### Text under study

Thursday, February 6, 2014

Miracle Products #1

Every now and then, I run across something so good that I yearn to use it –right then.  And this is one of them:




Last summer I was working on my plans for the Hillsboro Club (such a sweet place ((people-wise)) and yet so hip and old-fashioned at the same time) and I was trying to solve the problems of a place that gets tremendous use in certain areas.

In my scheme for the Ocean Dining Room, which opens to the outside decks and the sea, itself, I wanted to keep the look of a wooden floor and yet have something that would be impervious to sandy feet.  I also wanted to keep the old-fashioned look of the club and have furniture that was both practical and comfortable and, of course, great looking.  The picture at the top is the feeling I wanted.  But most wood-looking products are just awful!

So I called my friend, Bill Proctor, who is the manager for Paris Ceramics here in Palm Beach and told him about what I wanted—a stone that looked like wood.  He, as always, said he would look into it.  (I moved away from Paris Ceramics a few years ago, because I didn’t really like their “attitude” about decorators, but after getting to know Bill, whom I absolutely adore and who is the most decorator-friendly person I have almost ever met,  I am back in their camp.)  I first started working with Paris Ceramics back in the 80’s when, under the management of London-based Steve Charles, they brought over from France a whole house of 18th century limestone for me, but I have to tell you that if I spend many a day, including Saturdays, working on a floor or any product, and then the company sells it to my client wholesale behind my back, that company is muerto to me.  By the way, that was not done under Steve Charles.)  At any rate, Bill Proctor makes everything easy and fun—his enthusiasm is infectious and keeps the client happy and happy to be involved.

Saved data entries

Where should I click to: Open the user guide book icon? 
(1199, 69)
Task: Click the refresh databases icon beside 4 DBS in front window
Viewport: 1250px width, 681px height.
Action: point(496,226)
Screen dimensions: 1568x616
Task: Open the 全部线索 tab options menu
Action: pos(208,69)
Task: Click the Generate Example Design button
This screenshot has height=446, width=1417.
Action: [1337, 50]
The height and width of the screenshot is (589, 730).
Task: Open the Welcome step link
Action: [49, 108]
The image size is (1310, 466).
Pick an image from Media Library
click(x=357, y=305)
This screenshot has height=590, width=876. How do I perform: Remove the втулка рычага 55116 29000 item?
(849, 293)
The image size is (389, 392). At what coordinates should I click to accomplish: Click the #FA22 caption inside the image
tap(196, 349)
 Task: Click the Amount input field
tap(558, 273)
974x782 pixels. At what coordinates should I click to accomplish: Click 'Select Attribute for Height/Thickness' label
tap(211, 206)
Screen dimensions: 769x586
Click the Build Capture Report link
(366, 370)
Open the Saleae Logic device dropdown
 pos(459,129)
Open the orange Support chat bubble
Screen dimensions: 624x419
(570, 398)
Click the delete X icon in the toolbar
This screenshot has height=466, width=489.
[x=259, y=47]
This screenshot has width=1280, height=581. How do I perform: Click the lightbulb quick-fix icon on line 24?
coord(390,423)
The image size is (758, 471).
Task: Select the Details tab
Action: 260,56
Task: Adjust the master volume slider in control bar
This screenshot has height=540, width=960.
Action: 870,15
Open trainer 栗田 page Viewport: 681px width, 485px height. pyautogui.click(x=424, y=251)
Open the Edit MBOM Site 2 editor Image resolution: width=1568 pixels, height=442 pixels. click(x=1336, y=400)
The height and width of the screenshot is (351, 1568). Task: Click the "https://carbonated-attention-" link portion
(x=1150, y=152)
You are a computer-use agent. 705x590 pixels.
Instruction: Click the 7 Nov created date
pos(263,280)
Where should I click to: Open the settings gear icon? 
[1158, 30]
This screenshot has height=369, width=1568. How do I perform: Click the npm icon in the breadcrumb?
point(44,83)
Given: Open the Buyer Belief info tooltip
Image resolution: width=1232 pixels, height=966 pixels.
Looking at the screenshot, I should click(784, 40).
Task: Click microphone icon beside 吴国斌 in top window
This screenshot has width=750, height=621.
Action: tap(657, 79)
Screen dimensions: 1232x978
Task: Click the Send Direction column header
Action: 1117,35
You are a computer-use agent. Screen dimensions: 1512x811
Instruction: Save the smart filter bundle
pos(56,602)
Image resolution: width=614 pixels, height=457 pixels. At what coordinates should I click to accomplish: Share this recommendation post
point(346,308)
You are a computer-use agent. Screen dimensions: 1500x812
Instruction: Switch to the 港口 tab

### What to do
1/ Rewrite the stretch of the Hillsboro Club blog post from "In my scheme" through "are just awful!", putting "wet sandals" in place of "sandy feet".
2/ Extend the Hillsboro Club blog post beyond its final sentence.

### Answers to each task
1/
In my scheme for the Ocean Dining Room, which opens to the outside decks and the sea, itself, I wanted to keep the look of a wooden floor and yet have something that would be impervious to wet sandals.  I also wanted to keep the old-fashioned look of the club and have furniture that was both practical and comfortable and, of course, great looking.  The picture at the top is the feeling I wanted.  But most wood-looking products are just awful!

2/
Time passed, and meanwhile, I was working on another project where I needed a floor like this.  Bill Proctor showed me a ceramic tile from Spain which I would defy you to know is not wood. 




And to top it off, Paris Ceramics has the wooden floor to go with it, which, on this second project, I hopefully will use for the stair treads on the staircase rising out of the tile floor, and then also, as the wooden floor on the second story.





I am so excited about this, I had to show it to all of my readers.  And FYI, I thought you might want to see the chairs I am going to use with it—the ones in the first picture above.  They are from Janus et Cie and they are called the Arbor Dining Arm Chairs.  The beauty of them is that they are practical (they are made on an electrostatically coated aluminum frames, and the wicker is actually Janusfibre, which is a resin outdoor fibre.  I will be using them in the colour you see below which is called seashell.




I am such a Luddite that I usually hate the new products, but when something is as good or better than the original, I have to go with it.  As in both of these cases.